◆ Given passage:
Radiology Waukesha has collaborated for 20 years with Vascular and Cardiothoracic Surgeon colleagues in the endovascular repair of thoracic aortic aneurysms and abdominal aortic aneurysms. Historically, abdominal aortic aneurysm treatment required major open abdominal surgery. Due to advances in the field, abdominal aortic aneurysms can now be treated by placing covered stents inside of the aorta through two small incisions in the groin. Even challenging cases such as aneurysms with complex necks can be treated in a minimally-invasive manner with the use of state-of-the-art techniques. With the goal of prevention, Radiology Waukesha offers abdominal aorta screening ultrasound, which provides early identification and ongoing monitoring of abdominal aortic aneurysms. Abdominal aortic aneurysms larger than 5 cm are at increased risk for rupture and will be promptly referred for appropriate treatment.
A biopsy removes a small sample of tissue from the body so the tissue can be examined by a pathologist. For most types of cancer, biopsy is considered the gold standard for obtaining a definitive cancer diagnosis. Radiology Waukesha radiologists are trained in minimally-invasive techniques which use image guidance to target even the smallest nodule or mass with exceptional accuracy and minimal risk. Imaging guidance varies by procedure and includes ultrasound, CT, MRI, and x-ray/fluoroscopy.

◆ Problems to solve:
1. From the passage on Radiology Waukesha procedures, list every type of imaging guidance named for biopsy.
2. Extend the passage on Radiology Waukesha procedures, picking up after its final sentence about imaging guidance.

◆ Supplied data:
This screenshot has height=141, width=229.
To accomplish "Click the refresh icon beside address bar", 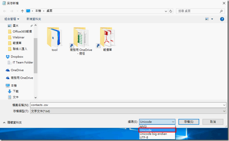I will [171, 11].
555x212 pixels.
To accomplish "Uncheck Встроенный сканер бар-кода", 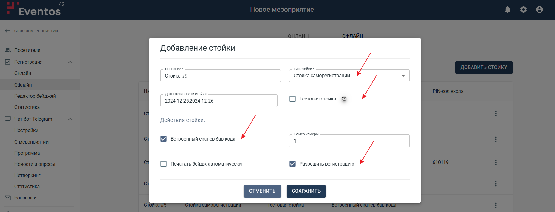I will [164, 139].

◆ Outputs by task:
1. Ultrasound, CT, MRI, x-ray/fluoroscopy

2.
The carotid arteries are the main arteries that provide blood flow and oxygen to the brain. Plaque in the artery can build up (atherosclerosis), which causes severe narrowing of the carotid artery. To restore blood flow to the brain, the carotid artery needs to be opened up. This was traditionally achieved through an open surgical endarterectomy (artery clean out). However, certain patients are at high risk for stroke or adverse events from open surgery; therefore, open surgery is not always the ideal approach. An alternative to open surgery is endovascular carotid stent placement. In this minimally-invasive procedure, a small incision in the groin allows the Interventional Radiologist to pass a catheter up to the carotid artery in the neck. While using protection devices in the carotid artery, a stent is carefully deployed to restore blood flow to the brain. Radiology Waukesha has 20 years of experience in appropriate and safe endovascular carotid stent placement.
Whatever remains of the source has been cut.